В каждую проповедь Пэррис пытался впихнуть слишком много, а в итоге мог выжать предмет проповеди досуха и совершенно измотать слушателей. Он знал, что частенько не оправдывал ожиданий, но отказывался это признавать. Оловянные кружки на алтаре такие уродливые. Нельзя ли их заменить? (У более богатых сообществ имелась серебряная алтарная посуда.) Он привез с собой несколько вещей, нечасто встречавшихся в деревенском Салеме: собственную серебряную кружку, письменный стол и зеркало. Он мог похвастаться личным гербом – редкостью у массачусетских пасторов. Пэррис взрослел на Барбадосе, в богатейшей колонии английской Америки, находившейся тогда на пике своего могущества. Он повидал прекрасные дома и пышное гостеприимство. Салем выглядел убого и, с учетом численности семейного поместья на Барбадосе, наверняка казался ему слишком безлюдным. Очень скоро новый пастор попытался присвоить себе дом и участок. Маневр был не то чтобы неуместным, но уж слишком поспешным: поселения делали подобные подарки своим пасторам лишь после долгой службы. Жители деревни не согласились [66].
Не прошло и года с его посвящения, а Пэррис уже составил список жалоб, который решил зачитать своим прихожанам. Дважды поднимался шум, который не дал ему закончить. В итоге он излил свою скорбь на особой встрече в приемной пастората. Ни дом, ни изгородь, ни пастбище, ни жалованье, ни поставки дров – ничто не удовлетворяло потребностям Сэмюэла Пэрриса. Построенный восемь лет назад коттедж требовал немедленного ремонта. Изгородь сгнила и грозила вот-вот упасть. Густой кустарник заполонил две трети пастбища. Пастор не мог существовать без жалованья. Разговор о дровах он оставил на десерт: после нечеловеческих усилий с его стороны наконец пришли две маленькие партии. На дворе стоял конец октября. Без дров, предупредил он паству, не будет им никакого Слова Божия. «Я не могу проповедовать без серьезной подготовки. Я не могу готовиться без тепла. Я не могу спокойно жить без изучения Писания», – объяснил Пэррис [67]. Он потребовал быстрого рассмотрения каждого из вопросов, а также «человеколюбивого христианского ответа в письменной форме». Деревенский воздух зазвенел от ледяной обиды, напряженного ожидания и отчаяния, и домашние пастора не могли не почувствовать этого на себе. Семья принимала рассерженных посетителей, слышала разговоры на повышенных тонах и яростный топот ботинок. Пастор нашел своих прихожан в высшей степени непочтительными людьми. К написанной петиции он добавил строчку в своем фирменном стиле – надменной жалости к себе: «Разрешите заметить, что если вы продолжите упираться, то ваше поведение доведет меня либо до могилы, либо до какого-нибудь другого места». Он догадывался, что прихожане были добрее к его предшественникам. Никто из последних так не оконфузился. Никто из них, вероятно, не был так восприимчив к холоду, как он, почти десять лет проживший в тропиках.
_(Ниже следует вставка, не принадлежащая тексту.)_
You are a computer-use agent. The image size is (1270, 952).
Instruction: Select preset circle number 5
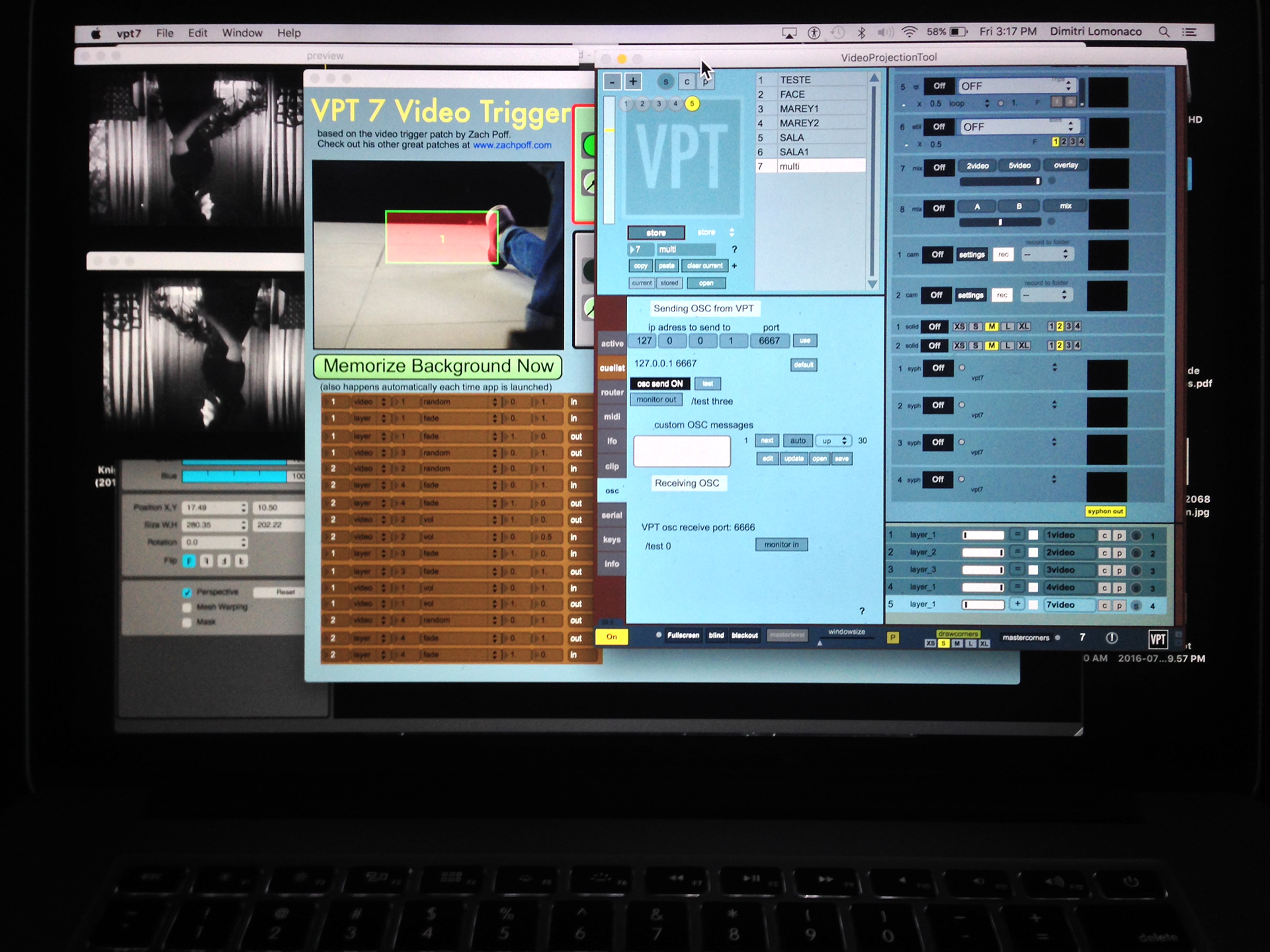(x=692, y=104)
Жители деревни не раз встречались, чтобы обсудить затруднительное положение своего пастора. Жалованье ему не выплачивали уже несколько месяцев; уже осенью 1690 года зашла речь о его смещении. Специальный комитет, собиравший средства для оплаты его труда, в конце 1691 года проголосовал против. К тому же у него закончились дрова. В проповеди Пэрриса начала пробираться горечь. В его доме тем временем становилось все холоднее и холоднее, и он объявлял об этом с кафедры. Если бы не заезжий дьякон из города, в последний момент организовавший доставку, то он бы просто замерз, проинформировал прихожан пастор 8 октября. Он не стал призывать их сжалиться над его семьей, остро осознававшей проблемы кормильца и тоже наверняка дрожавшей под ударами разгулявшейся непогоды: ноябрь принес бешеные снегопады и дикие ветра. Пэррис сообщил членам комитета, навестившим его в начале месяца, что они должны заботиться о нем лучше, чем о других. 18 ноября он, выбравшись из сугроба, пожаловался, что «дров ему едва хватит до завтра» [68]. Как назло, зима в тот год выдалась на редкость морозной. Замерзал и хлеб на алтарных тарелках, и чернила в ручках, и сажа в камине. Дымоход плевался ледяной пылью. Пэррис читал проповедь, а в ответ хрипло кашляли, нестройно шмыгали носами и шаркали серьезно обмороженными ногами. 3 января 1692 года, к всеобщему облегчению, он сам оборвал проповедь. Было попросту слишком холодно, чтобы продолжать [69].